Kalkulationssicherheit
Die Diskussion betrifft nicht nur Bestandsvermieter, sondern auch Projektentwickler. Eine gesetzliche Bindung an unbefristete Verträge oder längere Mindestmietdauern verändert die Wirtschaftlichkeit geplanter Objekte. Wenn Erhöhungen nicht regelmäßig über neue Verträge abgebildet werden können, gewinnt die anfängliche Preisfestsetzung an Bedeutung. Auch Standortanalysen und Zielgruppenansprache müssen in diesem Zusammenhang präziser werden.
Bereits heute lassen gedeckelte Richtwerte und indexgebundene Grenzen bei Mieterhöhungen nur wenig Spielraum – ein weiterer Eingriff könnte daher zu einer spürbaren Zurückhaltung bei neuen Projekten führen.

Alternative Wohnformen
Einige institutionelle Anbieter prüfen bereits seit Längerem alternative Nutzungskonzepte wie möblierte Apartments, Business Living oder Co-Living-Modelle. Diese Formate bieten neben klassischen Mietverhältnissen zusätzliche Leistungen oder zeitlich befristete Aufenthalte – oft auf Basis anderer Vertragsmodelle (z. B. Dienstleistungsverträge, Beherbergungsmodelle). Sie können helfen, flexiblen Wohnbedarf zu decken, ohne in direkte Kollision mit mietrechtlichen Vorgaben zu geraten.
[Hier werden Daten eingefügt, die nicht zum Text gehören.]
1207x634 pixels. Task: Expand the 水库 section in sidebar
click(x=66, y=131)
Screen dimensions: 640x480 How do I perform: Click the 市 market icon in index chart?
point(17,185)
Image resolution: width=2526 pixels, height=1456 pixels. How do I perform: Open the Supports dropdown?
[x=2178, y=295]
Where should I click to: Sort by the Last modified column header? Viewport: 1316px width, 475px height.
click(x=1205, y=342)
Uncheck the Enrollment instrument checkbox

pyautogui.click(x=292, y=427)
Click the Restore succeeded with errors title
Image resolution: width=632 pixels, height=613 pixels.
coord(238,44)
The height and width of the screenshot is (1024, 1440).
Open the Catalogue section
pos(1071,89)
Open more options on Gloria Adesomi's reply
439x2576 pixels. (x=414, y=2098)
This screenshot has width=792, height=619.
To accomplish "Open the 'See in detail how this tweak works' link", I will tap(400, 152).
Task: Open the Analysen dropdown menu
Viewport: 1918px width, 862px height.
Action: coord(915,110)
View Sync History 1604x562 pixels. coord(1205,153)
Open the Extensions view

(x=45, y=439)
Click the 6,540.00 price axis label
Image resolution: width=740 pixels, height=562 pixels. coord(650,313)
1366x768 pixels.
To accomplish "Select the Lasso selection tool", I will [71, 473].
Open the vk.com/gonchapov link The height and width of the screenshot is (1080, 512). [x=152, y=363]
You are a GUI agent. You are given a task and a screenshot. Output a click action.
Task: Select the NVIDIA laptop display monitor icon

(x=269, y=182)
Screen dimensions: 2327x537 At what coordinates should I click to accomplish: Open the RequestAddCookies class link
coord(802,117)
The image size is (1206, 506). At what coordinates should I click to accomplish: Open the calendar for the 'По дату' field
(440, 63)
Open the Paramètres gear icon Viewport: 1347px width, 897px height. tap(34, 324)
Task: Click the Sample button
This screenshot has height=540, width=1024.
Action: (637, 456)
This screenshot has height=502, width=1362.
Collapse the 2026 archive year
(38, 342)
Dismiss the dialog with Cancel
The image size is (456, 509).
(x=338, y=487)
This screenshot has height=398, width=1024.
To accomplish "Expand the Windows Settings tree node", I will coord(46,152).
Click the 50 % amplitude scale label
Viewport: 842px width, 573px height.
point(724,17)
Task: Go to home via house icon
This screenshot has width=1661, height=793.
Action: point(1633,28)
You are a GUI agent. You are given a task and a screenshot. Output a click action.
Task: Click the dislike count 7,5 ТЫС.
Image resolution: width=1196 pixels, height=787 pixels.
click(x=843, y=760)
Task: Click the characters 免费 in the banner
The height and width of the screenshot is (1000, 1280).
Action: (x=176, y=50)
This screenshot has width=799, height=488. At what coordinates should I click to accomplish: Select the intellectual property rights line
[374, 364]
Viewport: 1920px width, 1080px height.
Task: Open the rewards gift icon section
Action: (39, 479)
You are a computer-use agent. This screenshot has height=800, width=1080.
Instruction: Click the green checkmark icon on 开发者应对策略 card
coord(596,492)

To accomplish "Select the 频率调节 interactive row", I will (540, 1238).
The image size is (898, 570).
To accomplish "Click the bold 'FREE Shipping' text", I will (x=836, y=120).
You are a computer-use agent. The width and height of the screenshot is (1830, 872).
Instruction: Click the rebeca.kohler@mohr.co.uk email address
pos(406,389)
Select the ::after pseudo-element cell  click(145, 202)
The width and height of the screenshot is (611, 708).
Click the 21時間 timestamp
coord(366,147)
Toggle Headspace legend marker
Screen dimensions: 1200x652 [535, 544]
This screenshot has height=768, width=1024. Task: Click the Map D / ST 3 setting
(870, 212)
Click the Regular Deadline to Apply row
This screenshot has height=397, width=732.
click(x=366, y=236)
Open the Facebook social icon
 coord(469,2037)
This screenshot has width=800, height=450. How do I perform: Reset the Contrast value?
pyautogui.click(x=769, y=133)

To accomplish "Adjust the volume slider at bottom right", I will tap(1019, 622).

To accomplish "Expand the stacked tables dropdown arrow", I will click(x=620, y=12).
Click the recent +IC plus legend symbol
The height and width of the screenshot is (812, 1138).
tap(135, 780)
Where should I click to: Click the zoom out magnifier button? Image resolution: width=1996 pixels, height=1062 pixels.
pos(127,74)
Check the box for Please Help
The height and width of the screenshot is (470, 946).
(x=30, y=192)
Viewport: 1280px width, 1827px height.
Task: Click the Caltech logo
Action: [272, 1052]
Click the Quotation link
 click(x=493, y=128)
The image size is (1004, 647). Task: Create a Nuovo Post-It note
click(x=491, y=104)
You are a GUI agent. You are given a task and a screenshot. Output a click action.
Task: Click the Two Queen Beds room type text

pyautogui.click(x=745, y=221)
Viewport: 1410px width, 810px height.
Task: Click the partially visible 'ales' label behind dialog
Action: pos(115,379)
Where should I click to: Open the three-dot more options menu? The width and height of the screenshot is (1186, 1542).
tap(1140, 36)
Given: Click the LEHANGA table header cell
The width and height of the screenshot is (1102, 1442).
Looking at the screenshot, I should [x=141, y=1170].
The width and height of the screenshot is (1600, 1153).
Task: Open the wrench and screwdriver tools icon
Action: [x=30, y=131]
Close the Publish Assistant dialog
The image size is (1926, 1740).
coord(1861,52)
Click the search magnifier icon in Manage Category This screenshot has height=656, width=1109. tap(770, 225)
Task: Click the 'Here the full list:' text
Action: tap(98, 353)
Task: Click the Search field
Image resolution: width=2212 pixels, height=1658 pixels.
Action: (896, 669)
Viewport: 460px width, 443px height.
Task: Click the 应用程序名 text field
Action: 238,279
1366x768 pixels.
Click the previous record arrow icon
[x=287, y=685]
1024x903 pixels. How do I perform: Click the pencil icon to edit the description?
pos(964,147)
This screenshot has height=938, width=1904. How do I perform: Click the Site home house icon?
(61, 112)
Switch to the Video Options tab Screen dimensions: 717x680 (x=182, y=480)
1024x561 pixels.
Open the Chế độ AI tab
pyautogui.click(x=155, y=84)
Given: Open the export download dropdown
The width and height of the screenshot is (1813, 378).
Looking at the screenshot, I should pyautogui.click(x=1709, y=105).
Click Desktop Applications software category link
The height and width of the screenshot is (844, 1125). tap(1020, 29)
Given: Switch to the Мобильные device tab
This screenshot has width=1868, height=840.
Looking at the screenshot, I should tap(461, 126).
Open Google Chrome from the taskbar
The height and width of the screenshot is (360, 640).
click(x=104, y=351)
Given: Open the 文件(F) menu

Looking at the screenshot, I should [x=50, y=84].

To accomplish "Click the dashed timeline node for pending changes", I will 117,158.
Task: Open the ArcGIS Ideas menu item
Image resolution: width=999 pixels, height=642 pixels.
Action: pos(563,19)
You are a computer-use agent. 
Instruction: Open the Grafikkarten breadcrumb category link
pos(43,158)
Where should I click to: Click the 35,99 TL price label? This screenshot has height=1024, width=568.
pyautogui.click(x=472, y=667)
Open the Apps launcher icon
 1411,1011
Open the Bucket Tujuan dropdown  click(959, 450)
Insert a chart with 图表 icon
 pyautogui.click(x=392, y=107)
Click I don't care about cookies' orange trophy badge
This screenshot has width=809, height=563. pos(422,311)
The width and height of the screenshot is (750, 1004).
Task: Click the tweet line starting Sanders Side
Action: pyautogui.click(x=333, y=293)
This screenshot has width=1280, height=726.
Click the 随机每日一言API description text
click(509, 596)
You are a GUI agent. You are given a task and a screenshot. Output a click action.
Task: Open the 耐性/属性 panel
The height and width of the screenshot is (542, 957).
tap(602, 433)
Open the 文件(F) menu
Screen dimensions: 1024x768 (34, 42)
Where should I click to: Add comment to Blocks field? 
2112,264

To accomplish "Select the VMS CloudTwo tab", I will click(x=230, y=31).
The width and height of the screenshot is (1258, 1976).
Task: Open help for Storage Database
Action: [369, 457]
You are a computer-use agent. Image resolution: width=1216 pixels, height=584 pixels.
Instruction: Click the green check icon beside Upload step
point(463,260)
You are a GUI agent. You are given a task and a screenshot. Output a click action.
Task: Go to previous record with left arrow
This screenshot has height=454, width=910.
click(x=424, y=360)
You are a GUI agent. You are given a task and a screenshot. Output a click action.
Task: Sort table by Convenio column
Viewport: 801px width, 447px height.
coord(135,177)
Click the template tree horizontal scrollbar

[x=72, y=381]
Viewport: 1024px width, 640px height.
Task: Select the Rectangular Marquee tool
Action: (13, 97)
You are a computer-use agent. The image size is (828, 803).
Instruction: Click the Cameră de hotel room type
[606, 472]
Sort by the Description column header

Auch Zielgruppen wie Young Professionals, Projektmitarbeiter oder Pendler, die temporären Wohnraum suchen, profitieren von solchen Angeboten. Für Investoren bietet das die Chance, Nischen zu besetzen – allerdings mit erhöhtem Verwaltungsaufwand und spezifischen rechtlichen Rahmenbedingungen.

Potenzielle Nutznießer
Die AK schlägt vor, dass ausschließlich Privatpersonen weiterhin befristet vermieten dürfen – etwa für den Eigenbedarf von Kindern oder Enkeln. Sollte diese Differenzierung in das Mietrechtsgesetz aufgenommen werden, entsteht ein klarer Vorteil für kleine private Vermieter: Sie könnten gezielt in Lücken stoßen, die institutionelle Anbieter nicht mehr bedienen dürfen – vor allem im Bereich befristeter, flexibler Mietverhältnisse.
Dies betrifft insbesondere kleinere Objekte in urbanen Lagen, die nicht dem Vollanwendungsbereich des Mietrechtsgesetzes unterliegen. Ob sich hier aber tatsächlich ein Renditevorteil ergibt, hängt stark von der zukünftigen gesetzlichen Definition und der Umsetzungspraxis ab.

Chancen nutzen
Auch wenn der Ausgang der Debatte noch offen ist, zeichnen sich erste Trends ab: Investoren müssen sich auf ein Umfeld einstellen, in dem Planungssicherheit stärker gewichtet wird als kurzfristige Anpassungsfähigkeit. Portfolios sollten auf nachhaltige Nachfrage, solide Lagequalität und langfristige Mietverhältnisse hin optimiert werden.
Gleichzeitig eröffnen sich Chancen in Nischenmärkten, Spezialnutzungen oder im privaten Bereich – dort, wo Flexibilität weiterhin möglich bleibt. Wer strategisch agiert und regulatorische Entwicklungen mitdenkt, kann auch unter veränderten Rahmenbedingungen erfolgreich investieren.